Как и «Неделя», «Уолден» пестрит воспоминаниями. Он стал плодом постоянного переосмысливания и детализации семи известных черновиков. Торо защищает свое странное затворничество, заявляя с самого начала о себе энергичным и шутливым тоном:
«Я бы не стал посвящать читателей во все подробности своей жизни, если бы не настойчивые расспросы земляков, интересующихся моим бытием. Кто-то счел бы их неуместными, но мне они таковыми не казались, а учитывая обстоятельства, они более чем естественны и актуальны».
Далее описаны обстоятельства, неудовлетворенность повседневностью и мелочными заботами, царившими в окружающем его обществе, а также главное желание – «жить осмысленно, бороться только с существенными жизненными обстоятельствами и осознавать, смог ли я усвоить жизненные уроки. Чтобы не обнаружить в смертный час, что и не жил вовсе». Впрочем, он невольно умалчивает о весьма практичном побуждающем мотиве: желании стать писателем. И, как у многих коллег, нужде в уединенности, тишине и «просторе», где мог бы бродить его разум.

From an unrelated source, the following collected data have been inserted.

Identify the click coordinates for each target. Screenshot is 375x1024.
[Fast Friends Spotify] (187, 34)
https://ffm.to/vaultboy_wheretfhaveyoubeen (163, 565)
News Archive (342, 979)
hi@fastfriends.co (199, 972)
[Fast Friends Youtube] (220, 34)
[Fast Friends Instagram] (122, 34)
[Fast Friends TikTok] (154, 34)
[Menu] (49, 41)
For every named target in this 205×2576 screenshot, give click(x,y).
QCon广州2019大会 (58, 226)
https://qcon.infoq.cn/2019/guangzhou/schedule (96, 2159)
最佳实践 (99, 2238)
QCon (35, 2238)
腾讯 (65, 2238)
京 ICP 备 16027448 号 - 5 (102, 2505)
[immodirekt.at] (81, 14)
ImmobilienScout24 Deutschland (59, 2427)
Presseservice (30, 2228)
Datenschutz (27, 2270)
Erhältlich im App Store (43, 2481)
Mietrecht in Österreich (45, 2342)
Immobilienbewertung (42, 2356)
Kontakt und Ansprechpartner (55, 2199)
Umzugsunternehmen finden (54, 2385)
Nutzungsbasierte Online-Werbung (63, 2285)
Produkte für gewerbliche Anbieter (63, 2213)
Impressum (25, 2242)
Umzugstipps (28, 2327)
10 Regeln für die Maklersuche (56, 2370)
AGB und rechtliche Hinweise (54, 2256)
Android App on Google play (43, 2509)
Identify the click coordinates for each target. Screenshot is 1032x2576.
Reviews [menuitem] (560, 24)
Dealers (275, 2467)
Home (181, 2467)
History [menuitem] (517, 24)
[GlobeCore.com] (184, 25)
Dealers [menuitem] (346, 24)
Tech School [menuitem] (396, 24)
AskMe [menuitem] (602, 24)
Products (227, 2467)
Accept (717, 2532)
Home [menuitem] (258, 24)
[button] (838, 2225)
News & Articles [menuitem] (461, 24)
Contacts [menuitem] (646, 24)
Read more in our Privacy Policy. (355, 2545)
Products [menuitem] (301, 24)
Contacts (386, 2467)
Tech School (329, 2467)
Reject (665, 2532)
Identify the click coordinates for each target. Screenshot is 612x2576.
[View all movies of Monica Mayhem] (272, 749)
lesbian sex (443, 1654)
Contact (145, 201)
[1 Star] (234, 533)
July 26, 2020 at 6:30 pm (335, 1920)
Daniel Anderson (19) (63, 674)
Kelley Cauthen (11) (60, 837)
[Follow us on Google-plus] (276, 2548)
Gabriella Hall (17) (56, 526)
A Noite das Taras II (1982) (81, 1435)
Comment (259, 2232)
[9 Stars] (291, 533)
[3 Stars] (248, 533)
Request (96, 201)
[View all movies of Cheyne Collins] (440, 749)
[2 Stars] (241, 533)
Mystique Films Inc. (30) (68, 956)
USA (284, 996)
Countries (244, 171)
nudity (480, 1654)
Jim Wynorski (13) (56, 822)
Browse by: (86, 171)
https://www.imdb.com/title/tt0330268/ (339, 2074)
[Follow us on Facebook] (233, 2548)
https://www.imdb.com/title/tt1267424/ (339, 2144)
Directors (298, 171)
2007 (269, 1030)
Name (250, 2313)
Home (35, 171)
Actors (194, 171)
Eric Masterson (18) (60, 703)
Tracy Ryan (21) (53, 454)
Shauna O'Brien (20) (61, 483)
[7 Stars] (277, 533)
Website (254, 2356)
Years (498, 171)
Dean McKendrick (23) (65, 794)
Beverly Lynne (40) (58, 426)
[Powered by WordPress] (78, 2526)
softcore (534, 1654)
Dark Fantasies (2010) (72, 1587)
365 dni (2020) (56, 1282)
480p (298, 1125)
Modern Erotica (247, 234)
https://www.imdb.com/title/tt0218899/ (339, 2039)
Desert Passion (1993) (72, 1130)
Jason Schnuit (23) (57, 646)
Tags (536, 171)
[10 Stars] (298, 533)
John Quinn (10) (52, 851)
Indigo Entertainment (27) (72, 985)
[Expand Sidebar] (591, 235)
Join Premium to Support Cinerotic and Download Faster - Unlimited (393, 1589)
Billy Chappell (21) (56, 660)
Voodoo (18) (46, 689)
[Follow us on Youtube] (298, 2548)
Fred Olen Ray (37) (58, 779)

Весной 1845 года Торо построил однокомнатный домик на землях своего наставника Эмерсона, более чем в миле к югу от городка Конкорд, и переехал в него 4 июля, провозгласив собственную независимость. В последующие два года он закончил набросок «Недели на реках Конкорд и Мерримак», позже дополненный. В основу лег сплав на каноэ, совершенный вместе с братом Джоном в 1838 году. Там же написаны первый черновик «Уолдена» и длинное эссе, посвященное Томасу Карлайлу, часть из которого прочитана как лекция в лицее Конкорда в 1846 г.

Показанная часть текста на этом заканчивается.